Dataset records

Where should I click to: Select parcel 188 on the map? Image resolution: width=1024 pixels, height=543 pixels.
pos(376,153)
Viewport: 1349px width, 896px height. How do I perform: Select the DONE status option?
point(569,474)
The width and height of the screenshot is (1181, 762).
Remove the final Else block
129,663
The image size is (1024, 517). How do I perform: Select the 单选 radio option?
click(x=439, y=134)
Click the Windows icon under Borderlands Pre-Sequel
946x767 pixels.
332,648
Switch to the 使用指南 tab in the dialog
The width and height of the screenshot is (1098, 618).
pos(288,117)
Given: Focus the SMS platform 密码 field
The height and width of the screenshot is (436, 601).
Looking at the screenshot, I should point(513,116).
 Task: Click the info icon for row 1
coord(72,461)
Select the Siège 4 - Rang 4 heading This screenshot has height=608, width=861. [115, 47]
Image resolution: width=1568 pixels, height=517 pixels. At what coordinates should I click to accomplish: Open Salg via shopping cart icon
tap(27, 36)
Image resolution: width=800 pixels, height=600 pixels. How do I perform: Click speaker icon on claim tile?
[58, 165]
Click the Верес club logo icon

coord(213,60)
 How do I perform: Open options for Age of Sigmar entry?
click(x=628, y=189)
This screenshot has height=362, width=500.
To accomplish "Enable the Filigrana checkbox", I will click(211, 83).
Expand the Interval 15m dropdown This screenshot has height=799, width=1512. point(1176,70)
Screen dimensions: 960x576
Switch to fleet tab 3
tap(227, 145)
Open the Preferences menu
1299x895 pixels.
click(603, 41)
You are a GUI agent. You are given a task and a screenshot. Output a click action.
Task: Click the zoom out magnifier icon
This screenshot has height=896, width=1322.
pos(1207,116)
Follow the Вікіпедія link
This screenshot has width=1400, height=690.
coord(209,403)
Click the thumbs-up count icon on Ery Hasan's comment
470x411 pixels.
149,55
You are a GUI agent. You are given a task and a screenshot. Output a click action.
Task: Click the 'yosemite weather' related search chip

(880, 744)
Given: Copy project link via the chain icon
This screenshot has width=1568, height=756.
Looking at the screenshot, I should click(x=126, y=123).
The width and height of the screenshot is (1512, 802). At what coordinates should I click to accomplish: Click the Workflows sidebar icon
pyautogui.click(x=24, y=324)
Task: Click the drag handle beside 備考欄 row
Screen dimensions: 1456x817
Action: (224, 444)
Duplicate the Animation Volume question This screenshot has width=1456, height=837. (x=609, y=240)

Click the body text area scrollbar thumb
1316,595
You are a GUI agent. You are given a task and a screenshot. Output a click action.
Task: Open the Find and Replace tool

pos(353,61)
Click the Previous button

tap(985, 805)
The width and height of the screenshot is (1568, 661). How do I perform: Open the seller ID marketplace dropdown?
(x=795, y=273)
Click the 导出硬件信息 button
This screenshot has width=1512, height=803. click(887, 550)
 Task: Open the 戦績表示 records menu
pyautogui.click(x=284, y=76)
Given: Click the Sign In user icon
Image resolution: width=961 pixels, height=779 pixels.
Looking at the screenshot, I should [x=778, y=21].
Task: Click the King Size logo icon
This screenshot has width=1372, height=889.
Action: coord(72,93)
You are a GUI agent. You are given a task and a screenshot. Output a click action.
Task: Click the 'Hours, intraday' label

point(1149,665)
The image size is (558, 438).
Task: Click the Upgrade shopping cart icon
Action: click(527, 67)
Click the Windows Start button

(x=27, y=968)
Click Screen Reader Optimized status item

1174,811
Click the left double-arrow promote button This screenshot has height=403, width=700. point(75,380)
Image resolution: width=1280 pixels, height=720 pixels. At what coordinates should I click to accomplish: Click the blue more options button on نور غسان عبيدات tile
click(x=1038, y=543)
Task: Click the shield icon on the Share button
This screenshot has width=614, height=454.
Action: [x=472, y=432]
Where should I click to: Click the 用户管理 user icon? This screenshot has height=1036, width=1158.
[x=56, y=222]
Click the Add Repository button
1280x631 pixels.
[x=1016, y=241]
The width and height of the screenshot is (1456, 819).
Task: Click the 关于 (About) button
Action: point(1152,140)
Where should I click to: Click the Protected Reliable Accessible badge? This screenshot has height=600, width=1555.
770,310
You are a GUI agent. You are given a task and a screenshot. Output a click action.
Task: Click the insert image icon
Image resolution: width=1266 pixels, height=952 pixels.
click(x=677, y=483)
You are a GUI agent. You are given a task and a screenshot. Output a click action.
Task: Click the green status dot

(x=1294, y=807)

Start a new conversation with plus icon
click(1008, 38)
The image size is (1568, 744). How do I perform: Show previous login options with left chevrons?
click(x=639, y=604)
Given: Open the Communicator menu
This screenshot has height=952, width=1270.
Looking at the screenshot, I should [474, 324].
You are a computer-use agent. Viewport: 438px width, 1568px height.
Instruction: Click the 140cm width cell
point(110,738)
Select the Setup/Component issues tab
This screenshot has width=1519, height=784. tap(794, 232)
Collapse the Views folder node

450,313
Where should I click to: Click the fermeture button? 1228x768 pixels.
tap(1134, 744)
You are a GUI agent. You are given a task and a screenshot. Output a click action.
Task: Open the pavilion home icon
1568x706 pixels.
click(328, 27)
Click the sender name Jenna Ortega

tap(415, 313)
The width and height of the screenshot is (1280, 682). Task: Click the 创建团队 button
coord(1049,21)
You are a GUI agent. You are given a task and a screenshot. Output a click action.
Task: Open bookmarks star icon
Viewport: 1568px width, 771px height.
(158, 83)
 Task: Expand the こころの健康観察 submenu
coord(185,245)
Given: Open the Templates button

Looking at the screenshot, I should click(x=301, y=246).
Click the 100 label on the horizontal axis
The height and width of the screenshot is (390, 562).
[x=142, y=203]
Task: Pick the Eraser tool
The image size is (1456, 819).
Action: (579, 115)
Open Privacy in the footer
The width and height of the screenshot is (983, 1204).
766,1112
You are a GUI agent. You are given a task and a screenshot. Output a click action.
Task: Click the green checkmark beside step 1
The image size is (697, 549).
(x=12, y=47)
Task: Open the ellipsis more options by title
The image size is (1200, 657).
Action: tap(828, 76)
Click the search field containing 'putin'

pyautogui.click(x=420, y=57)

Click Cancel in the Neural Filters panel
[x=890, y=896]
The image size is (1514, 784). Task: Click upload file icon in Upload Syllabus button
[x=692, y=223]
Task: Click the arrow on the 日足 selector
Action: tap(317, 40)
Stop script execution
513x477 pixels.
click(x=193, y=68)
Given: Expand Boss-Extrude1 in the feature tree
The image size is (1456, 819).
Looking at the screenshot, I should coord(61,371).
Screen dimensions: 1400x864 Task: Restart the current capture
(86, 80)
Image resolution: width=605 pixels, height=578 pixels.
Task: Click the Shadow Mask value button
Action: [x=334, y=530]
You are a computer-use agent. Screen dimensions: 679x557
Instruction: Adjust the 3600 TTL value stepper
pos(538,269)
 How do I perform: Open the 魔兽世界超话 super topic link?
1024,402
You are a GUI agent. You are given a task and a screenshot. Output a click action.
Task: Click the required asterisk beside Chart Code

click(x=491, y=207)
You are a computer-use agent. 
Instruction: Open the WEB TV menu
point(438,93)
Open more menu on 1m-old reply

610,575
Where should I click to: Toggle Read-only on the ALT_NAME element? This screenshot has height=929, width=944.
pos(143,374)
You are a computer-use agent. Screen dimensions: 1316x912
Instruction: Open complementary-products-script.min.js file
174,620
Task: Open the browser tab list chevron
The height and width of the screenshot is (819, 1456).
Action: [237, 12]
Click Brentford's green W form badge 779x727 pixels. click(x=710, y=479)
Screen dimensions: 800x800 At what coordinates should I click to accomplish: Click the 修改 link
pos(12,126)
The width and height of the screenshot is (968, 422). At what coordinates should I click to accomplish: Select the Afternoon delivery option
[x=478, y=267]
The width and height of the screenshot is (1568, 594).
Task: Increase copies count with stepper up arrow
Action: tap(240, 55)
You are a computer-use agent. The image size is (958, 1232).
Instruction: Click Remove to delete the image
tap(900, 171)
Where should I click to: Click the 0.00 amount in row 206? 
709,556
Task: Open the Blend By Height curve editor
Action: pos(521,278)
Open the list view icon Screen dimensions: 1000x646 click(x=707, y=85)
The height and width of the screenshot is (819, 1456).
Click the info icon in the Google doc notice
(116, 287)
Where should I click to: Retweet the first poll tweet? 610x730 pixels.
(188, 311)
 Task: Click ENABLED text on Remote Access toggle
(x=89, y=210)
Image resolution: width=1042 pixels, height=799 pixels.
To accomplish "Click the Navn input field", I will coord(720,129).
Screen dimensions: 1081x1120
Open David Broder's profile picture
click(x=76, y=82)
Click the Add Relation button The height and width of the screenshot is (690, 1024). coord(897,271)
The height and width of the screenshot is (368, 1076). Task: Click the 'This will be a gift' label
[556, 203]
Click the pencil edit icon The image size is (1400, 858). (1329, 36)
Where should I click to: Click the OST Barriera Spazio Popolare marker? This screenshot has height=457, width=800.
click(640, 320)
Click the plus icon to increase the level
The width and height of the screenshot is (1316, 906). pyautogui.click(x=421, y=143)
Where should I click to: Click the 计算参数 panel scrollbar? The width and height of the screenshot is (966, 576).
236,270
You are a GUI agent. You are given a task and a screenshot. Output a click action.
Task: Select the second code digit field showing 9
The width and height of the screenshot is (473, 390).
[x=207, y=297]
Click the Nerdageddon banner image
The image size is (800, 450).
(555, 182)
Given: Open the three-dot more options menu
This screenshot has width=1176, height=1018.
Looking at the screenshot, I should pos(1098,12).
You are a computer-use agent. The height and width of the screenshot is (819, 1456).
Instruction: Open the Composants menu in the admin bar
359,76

*GIVEN PROBLEM*. Revise the lines from the one containing "Select the Siège" through the one containing "tap(27, 36)", both included, so that "shopping cart" becomes "basket" and nothing else changes.

*THE RESPONSE*.
Select the Siège 4 - Rang 4 heading This screenshot has height=608, width=861. [115, 47]
Image resolution: width=1568 pixels, height=517 pixels. At what coordinates should I click to accomplish: Open Salg via basket icon
tap(27, 36)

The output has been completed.